§ **SOURCE DOCUMENT**
************

Eurofound’s European Restructuring Monitor database reveals the impact of the energy crisis on employment in the EU.

Following Russia’s invasion of Ukraine in February 2022, energy prices have hit record highs. The European Commission imposed sanctions and limitations on the import of oil and gas from Russia, which has reacted by reneging on supply commitments to many Member States. Compared to other countries, market disruption has been especially acute in the EU, given the bloc’s overdependence on Russian energy supply. In May 2022, the Commission launched the REPowerEU Plan, a plan to phase out the EU’s dependence on Russian fossil fuels and to diversify energy suppliers while promoting energy-saving measures and speeding up the green transition. Before the war, Russian gas accounted for 40% of European gas imports; this figure has since dropped to 9%, according to European Commission President von der Leyen in her 2022 State of the Union Address.

Retail electricity prices have increased by almost 50% year-on-year from July 2021 in the EU. This has not only affected households but businesses as well, raising costs and threatening production and employment levels. Many companies have decided to temporarily suspend production while keeping their workforce employed, but many others have had to implement restructuring plans. The impact of the energy crisis on employment in the EU is apparent from several cases recorded recently by Eurofound’s European Restructuring Monitor (ERM) database.

Job cuts widespread in energy-intensive manufacturing

Many companies in the basic metals manufacturing sector have announced job cuts. Aluminium production, which is highly energy-intensive, was among the first subsectors to record large-scale restructurings.

Alum Tulcea, a factory in Romania that produces calcined alumina, announced in June the shutdown of production in Tulcea from August 2022, with the loss of 441 out of 700 jobs. Increasing electricity and gas prices have made it cheaper to import alumina than to produce it.

************

§ **INFORMATION SHOWN**

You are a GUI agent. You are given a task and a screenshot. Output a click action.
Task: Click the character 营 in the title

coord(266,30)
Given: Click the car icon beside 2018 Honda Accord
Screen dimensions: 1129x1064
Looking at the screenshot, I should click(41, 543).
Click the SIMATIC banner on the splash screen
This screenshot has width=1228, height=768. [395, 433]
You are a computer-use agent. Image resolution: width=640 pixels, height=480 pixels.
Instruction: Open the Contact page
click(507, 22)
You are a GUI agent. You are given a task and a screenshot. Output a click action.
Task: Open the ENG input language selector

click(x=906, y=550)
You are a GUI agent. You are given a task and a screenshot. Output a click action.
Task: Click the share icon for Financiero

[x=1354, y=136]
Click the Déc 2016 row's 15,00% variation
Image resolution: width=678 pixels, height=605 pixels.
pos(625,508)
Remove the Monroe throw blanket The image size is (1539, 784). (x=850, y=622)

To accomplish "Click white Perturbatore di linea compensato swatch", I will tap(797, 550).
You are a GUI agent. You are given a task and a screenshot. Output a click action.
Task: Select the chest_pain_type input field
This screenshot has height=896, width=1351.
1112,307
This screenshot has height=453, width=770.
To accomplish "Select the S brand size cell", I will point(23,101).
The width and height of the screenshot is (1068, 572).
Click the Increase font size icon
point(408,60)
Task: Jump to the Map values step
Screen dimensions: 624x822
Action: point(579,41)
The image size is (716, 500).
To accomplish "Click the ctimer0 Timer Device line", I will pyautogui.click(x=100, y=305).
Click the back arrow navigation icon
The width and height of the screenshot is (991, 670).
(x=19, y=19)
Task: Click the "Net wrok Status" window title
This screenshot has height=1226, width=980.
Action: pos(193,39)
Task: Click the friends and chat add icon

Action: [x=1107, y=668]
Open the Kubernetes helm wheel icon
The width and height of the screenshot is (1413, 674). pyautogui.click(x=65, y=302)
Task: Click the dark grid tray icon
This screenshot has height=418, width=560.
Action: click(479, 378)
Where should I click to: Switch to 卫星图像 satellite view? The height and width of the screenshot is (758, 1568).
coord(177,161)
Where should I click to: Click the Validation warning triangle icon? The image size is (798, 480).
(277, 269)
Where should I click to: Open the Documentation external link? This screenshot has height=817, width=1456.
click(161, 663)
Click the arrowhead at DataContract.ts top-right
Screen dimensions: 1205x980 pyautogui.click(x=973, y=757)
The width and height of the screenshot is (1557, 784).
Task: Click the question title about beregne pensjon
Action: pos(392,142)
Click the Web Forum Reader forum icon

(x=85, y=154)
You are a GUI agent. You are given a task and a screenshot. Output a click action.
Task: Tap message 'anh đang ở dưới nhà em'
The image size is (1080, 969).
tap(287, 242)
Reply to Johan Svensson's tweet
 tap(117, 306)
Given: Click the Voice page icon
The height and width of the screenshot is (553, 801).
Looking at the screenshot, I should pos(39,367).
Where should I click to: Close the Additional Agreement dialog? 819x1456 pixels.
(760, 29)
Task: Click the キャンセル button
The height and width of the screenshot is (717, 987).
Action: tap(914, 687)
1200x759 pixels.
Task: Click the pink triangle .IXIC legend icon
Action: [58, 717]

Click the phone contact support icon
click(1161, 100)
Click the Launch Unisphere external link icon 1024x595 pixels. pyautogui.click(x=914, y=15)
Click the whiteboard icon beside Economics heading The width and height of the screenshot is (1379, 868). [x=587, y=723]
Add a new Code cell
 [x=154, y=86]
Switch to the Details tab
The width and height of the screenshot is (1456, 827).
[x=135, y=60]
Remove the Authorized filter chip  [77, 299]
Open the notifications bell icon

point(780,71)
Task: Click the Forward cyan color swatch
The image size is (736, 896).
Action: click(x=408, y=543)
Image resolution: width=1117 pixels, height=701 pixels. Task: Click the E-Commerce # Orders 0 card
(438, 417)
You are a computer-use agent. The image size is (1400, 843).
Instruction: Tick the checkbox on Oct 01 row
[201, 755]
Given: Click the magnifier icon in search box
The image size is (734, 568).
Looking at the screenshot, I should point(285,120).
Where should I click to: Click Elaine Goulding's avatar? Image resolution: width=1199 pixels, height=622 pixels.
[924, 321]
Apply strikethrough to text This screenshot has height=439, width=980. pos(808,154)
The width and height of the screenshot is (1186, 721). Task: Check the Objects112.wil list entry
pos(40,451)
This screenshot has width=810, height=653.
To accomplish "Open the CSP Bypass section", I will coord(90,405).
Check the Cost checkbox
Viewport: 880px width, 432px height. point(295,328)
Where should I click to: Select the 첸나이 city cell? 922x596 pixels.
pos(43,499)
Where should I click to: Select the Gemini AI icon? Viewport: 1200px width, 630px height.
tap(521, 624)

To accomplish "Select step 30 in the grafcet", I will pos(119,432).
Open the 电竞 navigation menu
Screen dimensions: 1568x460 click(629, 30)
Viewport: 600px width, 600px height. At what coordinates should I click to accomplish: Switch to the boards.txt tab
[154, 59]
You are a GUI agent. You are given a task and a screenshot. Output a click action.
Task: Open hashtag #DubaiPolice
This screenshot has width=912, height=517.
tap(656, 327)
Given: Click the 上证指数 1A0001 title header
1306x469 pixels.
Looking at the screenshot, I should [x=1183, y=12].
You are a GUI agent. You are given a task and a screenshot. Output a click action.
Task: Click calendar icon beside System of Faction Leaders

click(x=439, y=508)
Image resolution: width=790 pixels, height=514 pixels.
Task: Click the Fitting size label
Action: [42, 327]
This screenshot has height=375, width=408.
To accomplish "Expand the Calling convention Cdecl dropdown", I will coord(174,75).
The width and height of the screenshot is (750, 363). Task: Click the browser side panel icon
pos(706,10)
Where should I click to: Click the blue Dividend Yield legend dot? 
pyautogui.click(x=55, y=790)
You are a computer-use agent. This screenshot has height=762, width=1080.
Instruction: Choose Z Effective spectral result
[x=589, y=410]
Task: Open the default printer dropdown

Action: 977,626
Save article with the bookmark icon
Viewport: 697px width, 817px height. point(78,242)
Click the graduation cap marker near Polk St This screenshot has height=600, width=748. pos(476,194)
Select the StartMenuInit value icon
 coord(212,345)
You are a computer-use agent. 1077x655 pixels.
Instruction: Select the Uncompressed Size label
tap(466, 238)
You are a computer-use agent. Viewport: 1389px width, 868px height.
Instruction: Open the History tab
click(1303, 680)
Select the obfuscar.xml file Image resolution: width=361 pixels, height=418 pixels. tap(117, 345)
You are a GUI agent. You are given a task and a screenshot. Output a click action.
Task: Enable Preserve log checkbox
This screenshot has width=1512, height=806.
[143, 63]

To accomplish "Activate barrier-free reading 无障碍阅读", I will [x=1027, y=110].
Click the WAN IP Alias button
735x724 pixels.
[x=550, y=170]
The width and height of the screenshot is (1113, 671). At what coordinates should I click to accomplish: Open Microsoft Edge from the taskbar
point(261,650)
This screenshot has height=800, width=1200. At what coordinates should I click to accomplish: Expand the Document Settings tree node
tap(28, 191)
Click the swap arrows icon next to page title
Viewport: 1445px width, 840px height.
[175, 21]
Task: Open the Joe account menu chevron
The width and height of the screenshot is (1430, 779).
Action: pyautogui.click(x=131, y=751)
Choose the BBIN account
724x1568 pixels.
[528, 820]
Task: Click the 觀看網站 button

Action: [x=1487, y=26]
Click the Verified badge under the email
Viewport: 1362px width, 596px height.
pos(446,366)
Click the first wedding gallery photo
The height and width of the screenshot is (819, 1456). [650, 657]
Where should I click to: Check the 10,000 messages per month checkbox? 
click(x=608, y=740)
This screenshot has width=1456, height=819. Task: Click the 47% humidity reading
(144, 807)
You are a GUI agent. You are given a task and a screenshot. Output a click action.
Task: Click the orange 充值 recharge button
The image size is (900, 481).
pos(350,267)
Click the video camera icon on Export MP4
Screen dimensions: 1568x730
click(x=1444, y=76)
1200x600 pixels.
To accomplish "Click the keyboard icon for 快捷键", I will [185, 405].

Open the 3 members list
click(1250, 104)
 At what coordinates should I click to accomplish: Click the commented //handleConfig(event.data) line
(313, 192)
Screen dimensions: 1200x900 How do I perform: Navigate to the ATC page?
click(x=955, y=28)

************

§ **CHALLENGES**
1. For each statement, decide whether it agrees with the text on the energy crisis. Answer yes or no, and quote the words that decide it.
(a) Russian gas made up 40% of European gas imports before the war.
(b) The REPowerEU Plan was launched in February 2022.
(c) Alum Tulcea announced it would cut all 700 of its jobs.
2. Summarize the text on the energy crisis in two sentences.
3. Answer these questions from the text on the energy crisis:
(a) By roughly how much have retail electricity prices in the EU risen year-on-year from July 2021?
(b) What does the Alum Tulcea factory produce?
(c) In which month did Alum Tulcea announce the shutdown of production?
Work from the text on the energy crisis alone.

§ **COMPLETED EXERCISE**
1.
(a) Yes: "Before the war, Russian gas accounted for 40% of European gas imports"
(b) No: "In May 2022, the Commission launched the REPowerEU Plan"
(c) No: "with the loss of 441 out of 700 jobs"

2. After Russia's invasion of Ukraine in February 2022 sent energy prices to record highs, the European Commission imposed sanctions on Russian oil and gas and launched the REPowerEU Plan to end the EU's dependence on Russian fossil fuels. Rising electricity prices have led many companies to suspend production or restructure, and energy-intensive sectors such as aluminium production were among the first to record large-scale restructurings, including the loss of 441 of 700 jobs at Alum Tulcea in Romania.

3.
(a) By almost 50%.
(b) Calcined alumina.
(c) June.